This notion went out of fashion after Bettelheim committed suicide in 1990, after which it was learned that he had fabricated his academic credentials. Another theory, in vogue at about the same time, lasted a bit longer.
The Doman-Delacato “patterning” theory held that autism and other brain defects resulted from disordered development. Autistic kids may have gone straight from sitting to walking without crawling in between. Advocates advised teaching grown-up autistic men and women to stop walking and learn to crawl in the correct sequence.
Unsupported by data and rejected by the scientific establishment, this nonsense was superseded by choicer nonsense: facilitated communication. Caregivers sat autistic patients next to “facilitators” with letterboards on their laps. Gently facilitated, the patient’s hand pointed to letters. In this way, parents came to believe that children who had never spoken a word in their lives were not only typing, “I Love You, Mom,” but penning lyrical poems and elegant short stories. The cruelty of the false and foolish hopes raised by such reports would be hard to overstate.
Skeptics at professional conventions who proposed objective tests of facilitated communication were met with threats of physical violence. Believers in fake news do not take kindly to doubters, as the publishers of the fact-checking website Snopes have been learning lately. Far from welcoming their efforts, believers revile fact checkers as heretics. What are their motives? What are they covering up? Why should anyone accept what they call “facts?”
Facilitated communication was tested, debunked, and finally collapsed of its own absurdity. But there is always something new to believe in.
In 1998 an article in the prestigious medical journal Lancet claimed to show that childhood vaccinations are linked to autism. After researchers examined the matter at great effort and expense, the British Medical Journal in 2011 published proof that the article was not just sloppy and flawed but fraudulent. The Lancet had retracted the article a year earlier, and its author was stripped of his license to practice medicine.
His response to this fact-checking was predictable: he sued for libel. Though his case was thrown out of court, he is still respected, even lionized, in prominent circles as a fearless and persecuted crusader against the establishment. One of his admirers has been tapped to lead a committee to investigate vaccine safety by the President of the United States.

□ □ □ □

# Your objective
How might the piece on discredited autism theories carry on after its final sentence? Write the next few paragraphs.

□ □ □ □

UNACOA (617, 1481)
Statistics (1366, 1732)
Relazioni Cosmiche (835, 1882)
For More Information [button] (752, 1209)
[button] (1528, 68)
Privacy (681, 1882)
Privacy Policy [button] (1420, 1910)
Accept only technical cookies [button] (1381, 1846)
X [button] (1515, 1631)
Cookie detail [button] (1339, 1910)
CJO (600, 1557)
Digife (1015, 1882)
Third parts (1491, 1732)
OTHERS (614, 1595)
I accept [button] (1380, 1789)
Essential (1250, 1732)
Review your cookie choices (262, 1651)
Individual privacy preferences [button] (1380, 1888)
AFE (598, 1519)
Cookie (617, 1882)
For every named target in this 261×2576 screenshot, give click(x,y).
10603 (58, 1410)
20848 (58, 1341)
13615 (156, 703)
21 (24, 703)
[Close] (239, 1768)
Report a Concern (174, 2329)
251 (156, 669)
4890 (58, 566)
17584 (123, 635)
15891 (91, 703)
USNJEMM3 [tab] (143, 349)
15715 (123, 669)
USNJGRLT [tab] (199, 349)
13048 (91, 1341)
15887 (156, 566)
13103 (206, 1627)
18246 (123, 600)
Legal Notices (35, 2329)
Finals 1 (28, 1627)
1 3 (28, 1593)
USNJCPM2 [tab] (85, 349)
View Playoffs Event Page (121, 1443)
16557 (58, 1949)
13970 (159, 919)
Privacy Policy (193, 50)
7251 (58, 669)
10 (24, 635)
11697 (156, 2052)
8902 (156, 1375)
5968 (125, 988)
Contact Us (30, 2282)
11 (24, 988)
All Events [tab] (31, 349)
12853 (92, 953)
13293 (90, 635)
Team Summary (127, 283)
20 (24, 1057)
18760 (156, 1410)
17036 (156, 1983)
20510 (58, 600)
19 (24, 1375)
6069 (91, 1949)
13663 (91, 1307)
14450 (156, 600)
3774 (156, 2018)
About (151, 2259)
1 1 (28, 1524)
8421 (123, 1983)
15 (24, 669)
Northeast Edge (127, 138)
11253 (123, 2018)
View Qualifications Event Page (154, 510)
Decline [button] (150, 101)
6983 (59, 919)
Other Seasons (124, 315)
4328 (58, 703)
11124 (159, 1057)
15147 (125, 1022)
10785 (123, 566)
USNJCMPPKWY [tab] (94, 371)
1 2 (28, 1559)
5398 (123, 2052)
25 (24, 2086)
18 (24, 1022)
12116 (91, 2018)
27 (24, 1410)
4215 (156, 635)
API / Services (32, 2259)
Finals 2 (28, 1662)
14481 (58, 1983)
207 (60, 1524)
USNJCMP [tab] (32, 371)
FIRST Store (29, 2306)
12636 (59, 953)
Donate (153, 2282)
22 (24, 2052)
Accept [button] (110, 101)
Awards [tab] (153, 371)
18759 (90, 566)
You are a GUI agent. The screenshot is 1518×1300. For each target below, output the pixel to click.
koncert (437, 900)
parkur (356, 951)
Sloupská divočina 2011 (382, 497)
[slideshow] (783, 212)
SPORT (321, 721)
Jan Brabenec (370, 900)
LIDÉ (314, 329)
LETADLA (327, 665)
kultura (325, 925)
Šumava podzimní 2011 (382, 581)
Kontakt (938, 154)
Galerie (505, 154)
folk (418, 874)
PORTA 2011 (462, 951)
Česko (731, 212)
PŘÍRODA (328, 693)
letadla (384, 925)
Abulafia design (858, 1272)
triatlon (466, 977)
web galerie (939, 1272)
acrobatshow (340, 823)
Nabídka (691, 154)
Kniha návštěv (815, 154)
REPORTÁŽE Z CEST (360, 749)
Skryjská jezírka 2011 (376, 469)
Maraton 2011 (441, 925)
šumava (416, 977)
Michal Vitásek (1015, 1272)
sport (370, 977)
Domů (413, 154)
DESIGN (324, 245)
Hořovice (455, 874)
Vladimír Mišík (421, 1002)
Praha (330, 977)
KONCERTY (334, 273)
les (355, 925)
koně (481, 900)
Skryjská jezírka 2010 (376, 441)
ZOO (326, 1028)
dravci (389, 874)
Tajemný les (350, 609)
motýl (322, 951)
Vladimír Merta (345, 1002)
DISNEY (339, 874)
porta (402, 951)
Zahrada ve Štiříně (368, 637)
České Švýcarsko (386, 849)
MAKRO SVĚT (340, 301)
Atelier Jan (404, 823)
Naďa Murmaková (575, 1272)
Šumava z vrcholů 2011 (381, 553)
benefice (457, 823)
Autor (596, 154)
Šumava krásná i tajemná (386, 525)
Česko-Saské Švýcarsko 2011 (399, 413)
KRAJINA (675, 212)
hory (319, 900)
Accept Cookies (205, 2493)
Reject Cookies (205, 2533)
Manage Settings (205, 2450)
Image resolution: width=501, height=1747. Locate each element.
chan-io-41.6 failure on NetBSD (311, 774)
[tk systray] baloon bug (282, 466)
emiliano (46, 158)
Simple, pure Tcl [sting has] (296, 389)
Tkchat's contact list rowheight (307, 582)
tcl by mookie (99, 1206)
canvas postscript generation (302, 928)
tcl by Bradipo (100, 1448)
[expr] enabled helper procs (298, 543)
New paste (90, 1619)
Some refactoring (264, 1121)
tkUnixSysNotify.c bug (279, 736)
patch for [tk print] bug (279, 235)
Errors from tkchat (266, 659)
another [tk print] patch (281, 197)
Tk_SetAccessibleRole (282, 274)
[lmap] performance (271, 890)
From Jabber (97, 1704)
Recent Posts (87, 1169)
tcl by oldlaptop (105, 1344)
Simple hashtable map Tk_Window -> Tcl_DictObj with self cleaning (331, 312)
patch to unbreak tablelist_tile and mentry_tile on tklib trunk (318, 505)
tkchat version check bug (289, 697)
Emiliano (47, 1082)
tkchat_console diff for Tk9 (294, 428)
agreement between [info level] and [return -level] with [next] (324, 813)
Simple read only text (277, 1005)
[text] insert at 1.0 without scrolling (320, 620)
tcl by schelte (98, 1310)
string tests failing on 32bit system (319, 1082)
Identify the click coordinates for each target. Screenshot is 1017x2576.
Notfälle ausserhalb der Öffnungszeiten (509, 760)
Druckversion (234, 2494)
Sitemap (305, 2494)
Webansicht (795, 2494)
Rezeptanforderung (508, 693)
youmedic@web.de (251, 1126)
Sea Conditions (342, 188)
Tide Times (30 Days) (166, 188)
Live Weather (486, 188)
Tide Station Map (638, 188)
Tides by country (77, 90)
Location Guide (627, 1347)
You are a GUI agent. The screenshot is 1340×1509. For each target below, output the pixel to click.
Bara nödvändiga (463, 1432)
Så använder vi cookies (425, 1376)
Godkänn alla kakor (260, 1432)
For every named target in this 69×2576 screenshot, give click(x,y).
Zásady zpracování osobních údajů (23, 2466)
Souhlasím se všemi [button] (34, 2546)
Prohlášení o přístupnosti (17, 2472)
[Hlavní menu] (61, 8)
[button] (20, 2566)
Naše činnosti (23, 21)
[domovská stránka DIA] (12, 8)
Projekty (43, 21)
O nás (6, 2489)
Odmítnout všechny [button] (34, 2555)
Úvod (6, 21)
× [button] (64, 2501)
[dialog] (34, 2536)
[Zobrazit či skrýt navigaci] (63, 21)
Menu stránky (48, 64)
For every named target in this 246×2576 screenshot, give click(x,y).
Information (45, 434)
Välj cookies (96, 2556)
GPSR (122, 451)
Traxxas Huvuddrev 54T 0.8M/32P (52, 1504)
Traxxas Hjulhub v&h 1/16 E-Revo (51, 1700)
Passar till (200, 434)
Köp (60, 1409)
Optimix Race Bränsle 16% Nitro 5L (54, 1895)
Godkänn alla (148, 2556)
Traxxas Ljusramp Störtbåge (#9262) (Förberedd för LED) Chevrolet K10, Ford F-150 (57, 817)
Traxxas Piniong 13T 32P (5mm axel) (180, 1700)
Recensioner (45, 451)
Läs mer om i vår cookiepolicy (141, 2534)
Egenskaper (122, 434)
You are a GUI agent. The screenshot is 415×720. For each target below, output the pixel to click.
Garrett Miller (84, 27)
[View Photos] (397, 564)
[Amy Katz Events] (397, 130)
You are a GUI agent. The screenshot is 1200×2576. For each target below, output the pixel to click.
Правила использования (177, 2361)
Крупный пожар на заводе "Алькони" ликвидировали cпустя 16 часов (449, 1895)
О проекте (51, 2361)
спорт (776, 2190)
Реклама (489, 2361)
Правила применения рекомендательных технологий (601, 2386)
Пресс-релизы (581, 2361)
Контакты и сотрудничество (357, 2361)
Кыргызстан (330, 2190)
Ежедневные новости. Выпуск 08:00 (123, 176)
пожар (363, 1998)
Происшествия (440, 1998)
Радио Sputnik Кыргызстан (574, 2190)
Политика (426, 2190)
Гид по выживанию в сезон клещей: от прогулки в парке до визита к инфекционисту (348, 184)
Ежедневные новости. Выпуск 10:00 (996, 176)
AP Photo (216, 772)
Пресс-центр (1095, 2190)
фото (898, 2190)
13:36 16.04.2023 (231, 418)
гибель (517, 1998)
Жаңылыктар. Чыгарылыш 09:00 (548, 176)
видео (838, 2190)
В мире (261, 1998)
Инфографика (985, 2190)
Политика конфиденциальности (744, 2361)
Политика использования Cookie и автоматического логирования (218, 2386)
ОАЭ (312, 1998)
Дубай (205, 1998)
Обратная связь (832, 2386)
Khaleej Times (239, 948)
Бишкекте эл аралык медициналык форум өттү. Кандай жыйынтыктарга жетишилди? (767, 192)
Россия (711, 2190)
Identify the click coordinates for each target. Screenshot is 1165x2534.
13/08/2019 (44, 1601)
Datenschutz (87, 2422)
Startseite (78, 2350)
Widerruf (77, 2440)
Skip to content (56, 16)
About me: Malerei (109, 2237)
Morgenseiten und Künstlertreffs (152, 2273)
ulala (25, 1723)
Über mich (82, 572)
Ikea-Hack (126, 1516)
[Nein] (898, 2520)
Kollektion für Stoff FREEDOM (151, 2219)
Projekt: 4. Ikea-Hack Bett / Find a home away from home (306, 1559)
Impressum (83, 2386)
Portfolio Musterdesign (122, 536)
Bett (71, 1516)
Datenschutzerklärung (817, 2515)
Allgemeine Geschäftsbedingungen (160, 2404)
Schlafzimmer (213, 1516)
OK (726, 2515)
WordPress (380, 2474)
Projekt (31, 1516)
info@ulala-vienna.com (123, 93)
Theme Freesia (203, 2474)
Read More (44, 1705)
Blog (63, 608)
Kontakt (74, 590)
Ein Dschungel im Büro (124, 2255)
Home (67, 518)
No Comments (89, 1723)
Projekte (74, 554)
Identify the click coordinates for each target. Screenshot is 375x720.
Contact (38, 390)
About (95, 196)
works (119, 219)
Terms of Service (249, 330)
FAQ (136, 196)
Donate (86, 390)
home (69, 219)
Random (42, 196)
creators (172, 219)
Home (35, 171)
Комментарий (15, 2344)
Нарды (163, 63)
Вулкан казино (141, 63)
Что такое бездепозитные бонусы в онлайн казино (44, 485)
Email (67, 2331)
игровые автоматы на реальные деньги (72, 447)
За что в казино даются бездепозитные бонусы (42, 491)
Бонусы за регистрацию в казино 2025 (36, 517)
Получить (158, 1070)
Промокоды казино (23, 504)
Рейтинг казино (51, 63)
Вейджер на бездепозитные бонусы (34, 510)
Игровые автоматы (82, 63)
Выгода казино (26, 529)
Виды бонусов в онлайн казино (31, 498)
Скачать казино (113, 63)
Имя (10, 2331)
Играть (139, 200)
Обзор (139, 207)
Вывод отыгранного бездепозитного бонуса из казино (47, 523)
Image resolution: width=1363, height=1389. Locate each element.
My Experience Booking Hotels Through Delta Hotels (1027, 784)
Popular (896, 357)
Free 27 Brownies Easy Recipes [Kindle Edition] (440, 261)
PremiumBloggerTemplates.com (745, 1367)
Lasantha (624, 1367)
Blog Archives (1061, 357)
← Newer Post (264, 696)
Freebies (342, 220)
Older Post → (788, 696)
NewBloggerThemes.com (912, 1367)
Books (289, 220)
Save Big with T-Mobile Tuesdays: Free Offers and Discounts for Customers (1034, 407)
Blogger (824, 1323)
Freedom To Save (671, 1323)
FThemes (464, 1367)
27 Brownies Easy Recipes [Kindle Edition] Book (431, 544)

□ □ □ □

# Task answer
The medical and research establishments are appalled. But that’s just them — and you know what those elitist, establishment people are like. Probably all on the payroll of Big Pharma. And even if that study was withdrawn, there must be other ones, mustn’t there? If not, it must be a cover-up.
In the end the truth will prevail. In the end the Messiah will come. Though they tarry, I wait for both every day. In the meantime, it is hard not to conclude that given enough ignorance, malice, aggressive grievance, or the hope born of utter despair, a lot of people are going to endorse many alternative facts for a long time. If you decide they’re wrong and think you can prove it, be sure to grow a thick skin and wear protective gear. Given the winds blowing in the US and around the world, such skin and gear should be in high demand.
Jews know a bit about fake news. As everyone once knew, we poisoned the wells of Europe. As many knew and some still know, we bake matzot with blood. More recently, people know that Israelis abduct children to sell their organs and grow melons that spread AIDS.
These tales may strike you as silly, even bizarre. But that’s just you, isn’t it? And we know what you people are like, don’t we?
Of course, there have always been fact-checkers. The Protocols of the Elders of Zion was unmasked as a fraud by the Times of London in 1921.
On Amazon, you can choose among five editions of The Protocols for as little as $5.95, complete with hook-nosed cover graphics.